Unfortunately, for this to happen the family endured a complicated legal process which took over 12 months to finalise.

This was, essentially, an informal Will application. Ms Riman’s sister requested that the Court dispense with its usual requirements that make the Will a legally binding document, so that the informal Will could be upheld.

In order to determine whether an informal Will should be upheld, the Court asks three questions:

  1. Is there a document?  The definition of a document under the Succession Act has been expanded to include a handwritten note, a typed note on a phone, a draft text message or email, and a video recording.
  2. Does the document contain the deceased’s testamentary intentions? Does the document set out their intentions for how they wish to distribute their assets after they pass away.
  3. Was the document intended to operate as the deceased’s Will? Most applications submitted to the Court as an informal Will fail on this question because it needs to be proven that the document is more than just a passing or fleeting thought, and more than merely a draft version of a Will that needs further editing.

The legal process

Ms Riman’s sister filed proceedings in the Supreme Court to have the online Will validated and admitted to Probate.

The application was uncontested.  

Ms Riman’s parents supported their daughter, Maggie’s application and they gave evidence that they had seen the online Will which had been prepared by the deceased and that they understood and appreciated why she wanted to leave her estate to her sister.

Further to this, the Attorney General became involved in the case, as well as the online Will company. They also provided evidence in the proceedings.

Ultimately, it was up to the judge to determine whether the online Will was or was not valid.

The proceedings began in June 2021 and the case was finalised in July 2022.

The Court’s determination – an exception to the rule

This is such an interesting case, and one that is distinguishable from other online Will or informal Will applications.

What sets this case apart from other informal or online Will applications is the timing and the circumstances of Ms Riman’s death.

Ms Riman completed the online Will on the morning of 14 June 2021. Later that day, she took her own life.
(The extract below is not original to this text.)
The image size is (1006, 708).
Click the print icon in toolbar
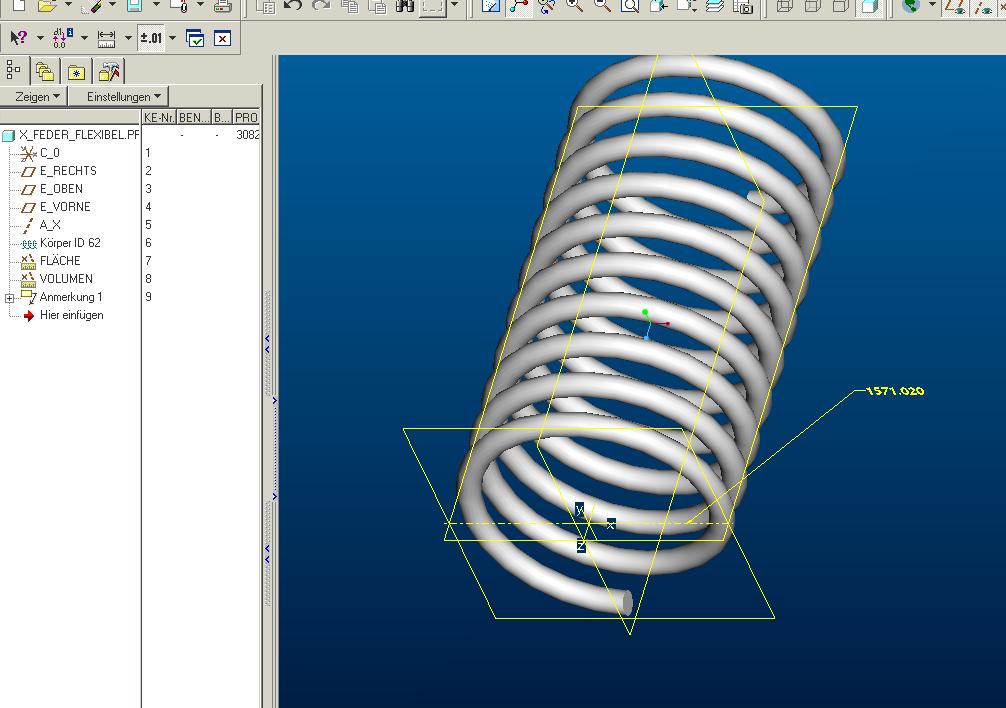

Other than the online document, there was very little evidence to support the application. There was no evidence of prior Wills that were in line with this document and there was no evidence of any discussions the deceased had with third parties or independent witnesses to verify that what was in the online draft Will was intended to form her last Will.

It was only in Ms Riman’s own evidence in the form of her messages and emails to the online Will platform, to her lawyer and to her neighbour. Those emails and messages  suggested that Ms Riman was of the view that she had completed her Will, but that she could not formally execute it in time (only later was it understood that she didn’t have time because she intended to take her life later that day).

Due to this evidence, the Court was satisfied that Ms Riman intended for that document to operate as her last Will.

This outcome is the exception, it is not the rule! The case was determined on its own facts.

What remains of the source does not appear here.